:: EXERCISE INPUTS ::
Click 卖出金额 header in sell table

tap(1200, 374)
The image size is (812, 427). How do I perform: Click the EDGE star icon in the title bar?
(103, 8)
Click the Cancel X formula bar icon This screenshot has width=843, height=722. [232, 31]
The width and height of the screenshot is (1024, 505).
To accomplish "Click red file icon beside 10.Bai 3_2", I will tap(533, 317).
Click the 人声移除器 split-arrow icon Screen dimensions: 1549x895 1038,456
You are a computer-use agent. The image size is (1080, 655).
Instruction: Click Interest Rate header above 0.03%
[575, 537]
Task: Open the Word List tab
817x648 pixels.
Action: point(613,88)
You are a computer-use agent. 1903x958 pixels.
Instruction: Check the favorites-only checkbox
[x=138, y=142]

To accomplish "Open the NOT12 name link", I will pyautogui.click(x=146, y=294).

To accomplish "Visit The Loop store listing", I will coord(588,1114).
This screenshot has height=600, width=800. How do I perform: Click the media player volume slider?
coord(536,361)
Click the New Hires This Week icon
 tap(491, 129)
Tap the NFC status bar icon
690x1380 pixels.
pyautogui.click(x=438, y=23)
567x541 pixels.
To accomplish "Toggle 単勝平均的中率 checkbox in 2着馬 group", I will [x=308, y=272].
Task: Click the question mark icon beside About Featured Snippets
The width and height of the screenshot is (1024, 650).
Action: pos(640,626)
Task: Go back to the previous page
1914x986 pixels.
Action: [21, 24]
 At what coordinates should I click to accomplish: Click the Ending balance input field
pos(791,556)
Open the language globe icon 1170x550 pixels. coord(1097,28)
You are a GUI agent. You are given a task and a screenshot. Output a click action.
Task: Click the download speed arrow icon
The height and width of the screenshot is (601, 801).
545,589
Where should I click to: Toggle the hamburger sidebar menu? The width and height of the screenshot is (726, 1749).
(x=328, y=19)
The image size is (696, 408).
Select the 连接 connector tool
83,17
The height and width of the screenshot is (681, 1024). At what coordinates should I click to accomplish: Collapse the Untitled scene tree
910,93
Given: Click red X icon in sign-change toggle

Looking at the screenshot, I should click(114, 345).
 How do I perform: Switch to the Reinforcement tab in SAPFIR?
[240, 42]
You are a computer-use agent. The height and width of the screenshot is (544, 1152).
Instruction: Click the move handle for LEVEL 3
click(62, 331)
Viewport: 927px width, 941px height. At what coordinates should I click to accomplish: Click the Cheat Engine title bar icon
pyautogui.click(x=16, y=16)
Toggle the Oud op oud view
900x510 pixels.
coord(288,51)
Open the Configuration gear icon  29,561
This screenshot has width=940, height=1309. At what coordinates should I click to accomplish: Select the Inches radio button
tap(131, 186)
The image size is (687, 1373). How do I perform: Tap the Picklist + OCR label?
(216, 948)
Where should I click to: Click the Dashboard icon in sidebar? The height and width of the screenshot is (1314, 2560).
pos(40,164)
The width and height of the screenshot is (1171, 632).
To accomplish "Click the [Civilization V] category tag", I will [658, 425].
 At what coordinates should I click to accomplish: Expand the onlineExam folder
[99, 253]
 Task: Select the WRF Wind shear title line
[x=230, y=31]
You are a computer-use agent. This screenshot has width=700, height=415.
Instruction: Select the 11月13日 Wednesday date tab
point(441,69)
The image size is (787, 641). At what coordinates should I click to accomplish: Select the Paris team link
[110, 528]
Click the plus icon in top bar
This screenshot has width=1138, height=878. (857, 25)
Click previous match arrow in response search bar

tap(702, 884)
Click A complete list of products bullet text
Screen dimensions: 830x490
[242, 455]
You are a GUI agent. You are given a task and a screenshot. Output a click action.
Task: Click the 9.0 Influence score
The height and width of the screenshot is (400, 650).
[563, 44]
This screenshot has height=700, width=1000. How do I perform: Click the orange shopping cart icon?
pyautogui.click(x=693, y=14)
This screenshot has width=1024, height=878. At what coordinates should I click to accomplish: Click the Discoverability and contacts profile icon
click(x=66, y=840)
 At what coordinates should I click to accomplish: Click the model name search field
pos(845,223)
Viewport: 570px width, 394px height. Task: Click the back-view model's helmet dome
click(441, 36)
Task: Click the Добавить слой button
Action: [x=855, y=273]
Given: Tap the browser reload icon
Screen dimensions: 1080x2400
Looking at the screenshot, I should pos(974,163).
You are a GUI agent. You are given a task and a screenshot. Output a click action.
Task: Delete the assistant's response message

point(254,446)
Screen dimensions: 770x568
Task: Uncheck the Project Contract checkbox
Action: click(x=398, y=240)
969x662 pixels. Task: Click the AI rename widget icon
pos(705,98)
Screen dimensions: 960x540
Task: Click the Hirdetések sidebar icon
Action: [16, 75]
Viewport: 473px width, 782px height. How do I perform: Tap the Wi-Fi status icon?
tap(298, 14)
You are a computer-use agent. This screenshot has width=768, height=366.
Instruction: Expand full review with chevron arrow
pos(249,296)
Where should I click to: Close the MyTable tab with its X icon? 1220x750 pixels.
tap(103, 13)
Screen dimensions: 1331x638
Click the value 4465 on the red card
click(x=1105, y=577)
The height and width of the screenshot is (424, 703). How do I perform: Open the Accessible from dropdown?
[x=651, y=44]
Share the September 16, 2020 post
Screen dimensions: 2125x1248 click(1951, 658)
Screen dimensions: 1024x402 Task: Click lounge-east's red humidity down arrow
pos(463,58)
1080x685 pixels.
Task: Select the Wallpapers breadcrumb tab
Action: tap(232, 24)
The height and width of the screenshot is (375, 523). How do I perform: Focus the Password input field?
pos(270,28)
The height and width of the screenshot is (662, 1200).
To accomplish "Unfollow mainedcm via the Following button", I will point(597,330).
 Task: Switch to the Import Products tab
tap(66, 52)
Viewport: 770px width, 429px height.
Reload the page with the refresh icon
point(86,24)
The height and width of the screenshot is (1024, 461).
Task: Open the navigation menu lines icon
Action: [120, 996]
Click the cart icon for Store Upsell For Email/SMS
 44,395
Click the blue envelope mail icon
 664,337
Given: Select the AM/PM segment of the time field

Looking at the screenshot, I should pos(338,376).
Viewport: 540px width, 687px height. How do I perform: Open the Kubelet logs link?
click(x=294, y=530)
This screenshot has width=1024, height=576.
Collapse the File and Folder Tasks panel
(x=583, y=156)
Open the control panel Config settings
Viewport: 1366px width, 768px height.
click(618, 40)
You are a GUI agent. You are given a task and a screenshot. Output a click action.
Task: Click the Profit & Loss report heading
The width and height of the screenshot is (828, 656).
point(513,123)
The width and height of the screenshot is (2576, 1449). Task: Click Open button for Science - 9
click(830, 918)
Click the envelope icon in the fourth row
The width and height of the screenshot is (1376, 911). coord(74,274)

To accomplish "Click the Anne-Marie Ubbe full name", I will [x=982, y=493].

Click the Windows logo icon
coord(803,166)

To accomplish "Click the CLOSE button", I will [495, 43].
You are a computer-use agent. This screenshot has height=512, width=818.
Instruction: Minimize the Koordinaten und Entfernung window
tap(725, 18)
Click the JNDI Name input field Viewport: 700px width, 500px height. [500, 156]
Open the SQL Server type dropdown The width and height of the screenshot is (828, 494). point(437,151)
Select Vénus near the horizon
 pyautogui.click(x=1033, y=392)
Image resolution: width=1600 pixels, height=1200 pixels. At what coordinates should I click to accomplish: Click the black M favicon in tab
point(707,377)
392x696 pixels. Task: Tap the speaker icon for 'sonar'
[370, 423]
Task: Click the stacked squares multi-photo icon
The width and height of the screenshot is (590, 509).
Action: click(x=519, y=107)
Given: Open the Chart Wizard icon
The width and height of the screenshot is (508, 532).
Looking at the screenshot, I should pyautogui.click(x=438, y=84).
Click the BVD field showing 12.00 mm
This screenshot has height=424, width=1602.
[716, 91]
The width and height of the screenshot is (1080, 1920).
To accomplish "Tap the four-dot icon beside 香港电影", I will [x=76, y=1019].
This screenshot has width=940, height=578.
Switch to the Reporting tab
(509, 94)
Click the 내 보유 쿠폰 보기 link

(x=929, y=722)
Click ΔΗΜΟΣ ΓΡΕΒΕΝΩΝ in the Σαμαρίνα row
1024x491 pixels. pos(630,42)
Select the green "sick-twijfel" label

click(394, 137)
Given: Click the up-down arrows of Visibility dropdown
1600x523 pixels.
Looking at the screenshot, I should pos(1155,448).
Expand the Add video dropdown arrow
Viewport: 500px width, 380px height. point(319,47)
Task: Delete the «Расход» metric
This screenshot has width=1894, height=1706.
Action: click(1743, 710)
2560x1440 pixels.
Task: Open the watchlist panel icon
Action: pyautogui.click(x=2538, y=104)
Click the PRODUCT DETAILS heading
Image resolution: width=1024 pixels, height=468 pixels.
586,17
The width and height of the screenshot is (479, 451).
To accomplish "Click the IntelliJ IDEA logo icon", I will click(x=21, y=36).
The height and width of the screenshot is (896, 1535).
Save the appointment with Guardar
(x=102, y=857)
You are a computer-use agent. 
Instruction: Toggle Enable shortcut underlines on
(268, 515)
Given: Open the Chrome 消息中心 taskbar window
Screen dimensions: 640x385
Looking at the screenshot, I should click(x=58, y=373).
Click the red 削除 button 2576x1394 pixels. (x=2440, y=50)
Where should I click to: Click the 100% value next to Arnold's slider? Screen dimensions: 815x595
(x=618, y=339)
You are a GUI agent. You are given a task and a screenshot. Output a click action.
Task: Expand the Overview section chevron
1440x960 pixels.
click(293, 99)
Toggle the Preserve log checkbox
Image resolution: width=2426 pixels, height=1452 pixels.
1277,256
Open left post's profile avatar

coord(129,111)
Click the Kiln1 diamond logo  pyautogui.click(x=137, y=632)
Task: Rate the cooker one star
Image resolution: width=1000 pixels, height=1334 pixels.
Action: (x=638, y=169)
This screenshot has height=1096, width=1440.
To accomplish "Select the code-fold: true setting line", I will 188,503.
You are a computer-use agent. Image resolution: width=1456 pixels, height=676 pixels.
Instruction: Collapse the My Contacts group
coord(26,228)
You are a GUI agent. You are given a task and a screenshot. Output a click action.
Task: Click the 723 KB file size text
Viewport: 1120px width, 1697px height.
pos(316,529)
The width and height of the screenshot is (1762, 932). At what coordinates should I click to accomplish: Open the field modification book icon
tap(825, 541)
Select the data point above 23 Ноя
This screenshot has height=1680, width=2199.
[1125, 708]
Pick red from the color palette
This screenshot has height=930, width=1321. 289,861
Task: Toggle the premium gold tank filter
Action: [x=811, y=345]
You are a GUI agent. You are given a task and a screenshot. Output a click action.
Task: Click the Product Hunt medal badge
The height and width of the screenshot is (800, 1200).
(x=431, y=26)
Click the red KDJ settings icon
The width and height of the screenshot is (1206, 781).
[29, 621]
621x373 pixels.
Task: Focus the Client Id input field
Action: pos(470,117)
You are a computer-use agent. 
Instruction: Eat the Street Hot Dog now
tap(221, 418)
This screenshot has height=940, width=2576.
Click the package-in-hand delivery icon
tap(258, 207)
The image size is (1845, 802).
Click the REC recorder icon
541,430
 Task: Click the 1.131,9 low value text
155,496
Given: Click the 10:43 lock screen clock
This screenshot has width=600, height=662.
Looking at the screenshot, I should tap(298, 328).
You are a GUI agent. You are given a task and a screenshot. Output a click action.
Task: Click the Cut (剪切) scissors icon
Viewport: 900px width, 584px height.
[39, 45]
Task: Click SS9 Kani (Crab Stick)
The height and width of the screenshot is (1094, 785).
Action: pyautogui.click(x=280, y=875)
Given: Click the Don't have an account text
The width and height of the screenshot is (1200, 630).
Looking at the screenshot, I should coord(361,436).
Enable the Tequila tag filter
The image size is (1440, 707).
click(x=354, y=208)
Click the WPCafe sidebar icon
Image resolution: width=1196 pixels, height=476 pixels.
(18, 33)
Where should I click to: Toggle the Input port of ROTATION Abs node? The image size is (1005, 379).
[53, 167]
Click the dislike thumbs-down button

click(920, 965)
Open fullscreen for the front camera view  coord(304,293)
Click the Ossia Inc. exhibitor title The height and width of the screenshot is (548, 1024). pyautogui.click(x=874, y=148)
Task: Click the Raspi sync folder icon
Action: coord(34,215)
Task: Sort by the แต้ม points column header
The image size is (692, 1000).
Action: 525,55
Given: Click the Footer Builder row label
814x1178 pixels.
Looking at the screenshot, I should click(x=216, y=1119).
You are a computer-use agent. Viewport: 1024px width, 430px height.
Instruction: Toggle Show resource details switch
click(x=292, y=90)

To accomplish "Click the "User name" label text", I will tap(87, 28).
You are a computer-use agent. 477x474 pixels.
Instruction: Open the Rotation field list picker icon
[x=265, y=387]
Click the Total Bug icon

:: GOAL OF THE EXERCISE ::
Go line by line through the data and copy any that contain "beside".

:: ANSWER ::
To accomplish "Click red file icon beside 10.Bai 3_2", I will tap(533, 317).
Task: Click the question mark icon beside About Featured Snippets
To accomplish "Tap the four-dot icon beside 香港电影", I will [x=76, y=1019].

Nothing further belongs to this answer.